16 July 2011

Cup of jO's: 2011 Trade Deadline and J.J. Hardy (PM Post)

Well...a few hours changes the world sometimes.  The Orioles have agreed in principle for a three year extension worth in the neighborhood of 22 MM with a limited no trade clause.  I find it surprising that he signed for that value.  I think he is underpaid given the market and what would have been possible for him.  This is definitely not a Brian Roberts-like deal which was overmarket in per year salary and overmarket in length.  Hardy's deal appears to me to be undermarket in salary and on par with length.

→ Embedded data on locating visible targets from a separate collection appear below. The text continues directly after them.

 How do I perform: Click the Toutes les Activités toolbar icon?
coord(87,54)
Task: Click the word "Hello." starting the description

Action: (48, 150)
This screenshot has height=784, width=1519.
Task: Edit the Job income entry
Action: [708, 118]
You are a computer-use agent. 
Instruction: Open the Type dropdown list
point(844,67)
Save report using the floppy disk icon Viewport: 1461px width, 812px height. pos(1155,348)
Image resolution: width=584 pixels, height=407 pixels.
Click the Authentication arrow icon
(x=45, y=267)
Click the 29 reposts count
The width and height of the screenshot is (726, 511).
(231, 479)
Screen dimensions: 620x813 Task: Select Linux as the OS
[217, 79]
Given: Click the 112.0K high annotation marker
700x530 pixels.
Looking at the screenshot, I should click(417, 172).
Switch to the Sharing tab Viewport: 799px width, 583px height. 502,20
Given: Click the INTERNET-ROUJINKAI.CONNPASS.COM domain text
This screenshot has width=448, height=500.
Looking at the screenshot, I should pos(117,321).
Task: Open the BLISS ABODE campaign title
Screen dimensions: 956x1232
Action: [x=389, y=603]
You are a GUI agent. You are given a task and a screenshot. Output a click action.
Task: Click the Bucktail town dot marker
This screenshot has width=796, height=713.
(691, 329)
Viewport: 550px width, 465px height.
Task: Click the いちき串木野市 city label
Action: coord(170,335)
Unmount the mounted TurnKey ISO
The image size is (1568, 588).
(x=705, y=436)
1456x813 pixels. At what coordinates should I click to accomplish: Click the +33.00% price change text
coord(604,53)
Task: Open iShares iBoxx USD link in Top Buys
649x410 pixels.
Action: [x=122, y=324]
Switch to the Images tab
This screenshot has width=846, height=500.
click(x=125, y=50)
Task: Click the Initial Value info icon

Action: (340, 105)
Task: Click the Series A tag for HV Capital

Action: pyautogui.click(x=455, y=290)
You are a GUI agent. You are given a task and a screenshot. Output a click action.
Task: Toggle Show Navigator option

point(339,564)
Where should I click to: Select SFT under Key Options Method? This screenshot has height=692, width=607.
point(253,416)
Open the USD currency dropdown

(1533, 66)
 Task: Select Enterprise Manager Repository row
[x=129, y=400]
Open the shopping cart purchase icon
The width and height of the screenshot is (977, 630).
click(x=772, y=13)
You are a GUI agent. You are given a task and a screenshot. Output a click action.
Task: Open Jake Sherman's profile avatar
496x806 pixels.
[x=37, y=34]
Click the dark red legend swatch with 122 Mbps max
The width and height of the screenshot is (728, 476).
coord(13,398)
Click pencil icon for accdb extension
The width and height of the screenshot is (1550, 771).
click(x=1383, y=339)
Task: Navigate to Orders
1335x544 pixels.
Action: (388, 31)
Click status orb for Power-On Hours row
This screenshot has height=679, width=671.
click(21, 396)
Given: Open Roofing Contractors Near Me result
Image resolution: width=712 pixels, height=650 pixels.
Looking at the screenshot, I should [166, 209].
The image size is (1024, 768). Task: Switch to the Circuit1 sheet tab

As with Roberts' deal, Hardy's deal increases the need to take advantage of his presence on the team.  Useful complementary pieces will need to be acquired to make any sense of this signing.  Hardy making a 70 win team into a 73 win team means little and likely is counterproductive.  Him being part of a larger effort to improve the team would make sense.  However, I think the only way this team becomes competitive is with about 30-40 MM extra in signings as the team does not have overwhelming sources of young talent.

What I was going to write about was the Reds and Yonder Alonso as well as the Giants and a long odds dream about Brandon Belt.  That conversation is now worth less in having.  As such, I will go on record being for trading J.J. Hardy for someone like Alonso and being quite mildly against an extension for J.J. Hardy.

I just have doubts when it comes to devoting resources in an oft-injured older shortstop who does not display amazing amounts of athleticism and is having a career year at the plate while the team is struggling to be within 10 games of five hundred ball.  I do not believe it is an efficient use of funds.  I hope I am wrong.

1 comment:

Unknown said...

I think I'm in the same camp WRT Hardy. It was a good deal in terms of years and money, but would the better deal have been trading him for someone like Alonso or Belt (the Giants, after all, have a... well, giant hole at SS). My main concern is that players who are often injured in their 20s are often injured in their 30s as well, which we're seeing with Brian Roberts the last two years.

If Hardy plays ~130 games a year, I don't doubt he'll be worth the money. His defense and a league-average offensive performance would be worth it. I just wonder if the Orioles couldn't have flipped him for a good prospect or two.